One Day in Auckland, this Happened…
Missing out on seeing one of Auckland’s famous sights due to an alarming turn of events.
It was a gorgeous day in Auckland. The sky was blissfully blue, the temperature was an ideal temperature – not too cold, not too hot – and the extra crowds from New Year’s travels had mostly dissipated. Tom and I were on the last day of our two week trip to New Zealand – and our only day spent on the North Island.
After hiking, kayaking, biking, and too much driving, we were ready to spend the day doing nothing except our own personal Auckland pub crawl that took us from our hostel in Parnell to the harbor downtown.
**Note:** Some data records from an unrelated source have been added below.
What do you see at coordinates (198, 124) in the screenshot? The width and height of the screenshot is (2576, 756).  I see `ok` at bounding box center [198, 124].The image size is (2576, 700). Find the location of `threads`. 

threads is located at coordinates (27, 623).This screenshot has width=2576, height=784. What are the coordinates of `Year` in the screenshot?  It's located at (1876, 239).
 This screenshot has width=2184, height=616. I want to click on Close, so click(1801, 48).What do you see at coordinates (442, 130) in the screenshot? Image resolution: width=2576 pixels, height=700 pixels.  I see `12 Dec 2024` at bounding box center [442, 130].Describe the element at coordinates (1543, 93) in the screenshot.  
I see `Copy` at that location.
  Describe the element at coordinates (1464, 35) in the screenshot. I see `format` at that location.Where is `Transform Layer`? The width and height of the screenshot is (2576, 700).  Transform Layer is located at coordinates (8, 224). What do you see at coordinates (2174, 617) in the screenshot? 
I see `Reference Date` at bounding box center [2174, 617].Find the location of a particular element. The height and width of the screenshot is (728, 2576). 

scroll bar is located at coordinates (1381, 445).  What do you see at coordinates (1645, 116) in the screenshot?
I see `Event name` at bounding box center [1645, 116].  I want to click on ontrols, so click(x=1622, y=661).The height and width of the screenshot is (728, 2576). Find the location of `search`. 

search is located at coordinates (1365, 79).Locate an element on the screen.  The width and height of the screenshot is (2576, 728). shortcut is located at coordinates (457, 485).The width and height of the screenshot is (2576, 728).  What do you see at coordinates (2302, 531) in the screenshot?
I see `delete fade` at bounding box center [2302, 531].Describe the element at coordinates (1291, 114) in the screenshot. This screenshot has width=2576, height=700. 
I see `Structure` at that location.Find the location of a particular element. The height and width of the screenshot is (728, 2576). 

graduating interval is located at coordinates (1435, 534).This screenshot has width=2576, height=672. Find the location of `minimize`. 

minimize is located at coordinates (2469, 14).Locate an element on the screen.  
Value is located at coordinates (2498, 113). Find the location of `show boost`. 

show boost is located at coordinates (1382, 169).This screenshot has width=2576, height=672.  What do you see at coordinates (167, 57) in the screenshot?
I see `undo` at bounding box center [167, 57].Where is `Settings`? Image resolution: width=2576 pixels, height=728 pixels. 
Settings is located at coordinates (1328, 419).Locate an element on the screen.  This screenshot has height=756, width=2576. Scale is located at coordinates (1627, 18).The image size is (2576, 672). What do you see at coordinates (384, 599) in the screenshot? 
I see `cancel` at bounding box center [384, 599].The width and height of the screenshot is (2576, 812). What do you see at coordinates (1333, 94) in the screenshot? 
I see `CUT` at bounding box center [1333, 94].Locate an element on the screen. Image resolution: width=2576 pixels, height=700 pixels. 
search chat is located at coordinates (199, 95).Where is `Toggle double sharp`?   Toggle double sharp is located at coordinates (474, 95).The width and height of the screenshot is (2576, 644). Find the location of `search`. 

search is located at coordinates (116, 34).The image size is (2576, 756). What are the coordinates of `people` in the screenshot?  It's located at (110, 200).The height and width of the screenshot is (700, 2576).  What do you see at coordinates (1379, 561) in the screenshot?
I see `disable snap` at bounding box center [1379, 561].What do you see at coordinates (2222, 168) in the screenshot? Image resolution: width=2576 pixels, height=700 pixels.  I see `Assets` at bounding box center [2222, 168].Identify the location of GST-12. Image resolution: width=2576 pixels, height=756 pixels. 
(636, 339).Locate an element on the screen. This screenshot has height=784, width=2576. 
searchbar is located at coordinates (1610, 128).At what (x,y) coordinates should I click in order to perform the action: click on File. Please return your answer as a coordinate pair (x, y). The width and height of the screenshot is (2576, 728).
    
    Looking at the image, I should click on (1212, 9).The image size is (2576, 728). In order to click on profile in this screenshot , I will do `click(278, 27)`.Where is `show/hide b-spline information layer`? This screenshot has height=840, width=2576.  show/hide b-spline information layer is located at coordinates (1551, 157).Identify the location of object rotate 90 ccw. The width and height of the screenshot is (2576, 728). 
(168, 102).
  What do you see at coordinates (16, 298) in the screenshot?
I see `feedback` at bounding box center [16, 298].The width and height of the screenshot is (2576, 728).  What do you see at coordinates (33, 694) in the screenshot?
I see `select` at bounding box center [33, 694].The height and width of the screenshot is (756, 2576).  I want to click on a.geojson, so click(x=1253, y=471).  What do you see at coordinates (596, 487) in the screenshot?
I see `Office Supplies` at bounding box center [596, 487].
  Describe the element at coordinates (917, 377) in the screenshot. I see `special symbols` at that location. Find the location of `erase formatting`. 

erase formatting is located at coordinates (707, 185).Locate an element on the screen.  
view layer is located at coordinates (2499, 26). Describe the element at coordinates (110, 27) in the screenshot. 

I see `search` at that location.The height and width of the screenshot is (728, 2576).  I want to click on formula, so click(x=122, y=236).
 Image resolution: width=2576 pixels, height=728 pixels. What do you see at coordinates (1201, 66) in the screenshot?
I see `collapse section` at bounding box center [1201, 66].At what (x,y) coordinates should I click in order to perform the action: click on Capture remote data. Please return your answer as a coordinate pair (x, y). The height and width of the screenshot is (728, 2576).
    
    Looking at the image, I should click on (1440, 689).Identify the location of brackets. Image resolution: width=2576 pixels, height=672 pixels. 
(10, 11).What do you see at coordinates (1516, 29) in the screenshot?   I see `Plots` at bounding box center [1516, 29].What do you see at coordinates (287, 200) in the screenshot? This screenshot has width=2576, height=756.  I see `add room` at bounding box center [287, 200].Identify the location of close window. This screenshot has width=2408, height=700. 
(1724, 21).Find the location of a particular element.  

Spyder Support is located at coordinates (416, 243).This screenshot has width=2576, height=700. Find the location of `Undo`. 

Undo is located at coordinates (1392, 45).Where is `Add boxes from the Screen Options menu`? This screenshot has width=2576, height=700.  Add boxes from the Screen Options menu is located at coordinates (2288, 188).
One of the excellent things about Auckland is all the restaurants and bars with al fresco seating and we were determined to make good use of them.
I was prepared to leave this ambiance, though, for a drink up in the Auckland Sky Tower, which has panoramic views of Auckland and the harbor and I was excited to have a drink there and take in the view. Tom had been there before and agreed it was cool and something everyone should do in Auckland.
So off we went, only to arrive to a crowd surrounding the Sky Tower with everyone’s faces turned upward. We peered through the crowd and saw policemen and squad cars blocking the street.
A helpful citizen saw our confused looks. “There’s a jumper on the Sky Tower,” he explained. He pointed. “See, he’s in orange.”
Tom and I squinted and sure enough, there was a speck of orange that could be seen very close to the edge of the rim of the Sky Tower.
“So does that mean the bar and restaurant is closed?” Tom asked.
“Yup, everyone who was up there got ushered out and their meals comped,” the guys said.
The speck of orange was now moving and pacing high above. I immediately felt a bit sick to my stomach and grabbed Tom’s arm and began pulling him away down the street in the opposite direction of the crowd and police.
“I am not ending my vacation watching some man end his life,” I urgently muttered to Tom as I quickly walked away.
Tom replied soothingly: “I’m sure he won’t jump. It’s probably just a cry for help.”
I frowned. “Well, just in case.” I thought for a moment and then frowned harder, a bit guiltily this time for the thought that just popped into my head, which I voiced to Tom. “Why did he have to pick today to decide to jump off the Sky Tower? What are the odds? I really want to go there!”
We headed back toward the harbor and found a new bar to drink at and have some snacks. We kept checking our phones for news updates and each time it said the man was still up there threatening to jump. My plan to go to the Sky Tower before darkness took over the city was quickly fading.
Eventually, as the sun was setting, we decided not to wait anymore and hopped in a cab to head back to Parnell to get some dinner.
“You guys have good timing,” the cab driver said cheerfully. “They just opened the street again so we can take the quick way there.”
“The street for the jumper?” I asked, wide-eyed, wondering what happened.
“Did he jump?” Tom asked.
“Oh, no. He finally came down about 15 minutes ago I heard. All’s good.”
Tom and I exchanged exasperated glances.
“Sure, now he comes down,” I grumbled, though glad the man didn’t jump to his death.
And, as often I say when a day in a city doesn’t go quite according to plan, I added: “Guess we’ll just have to come back to Auckland someday so we can go up in the Sky Tower!”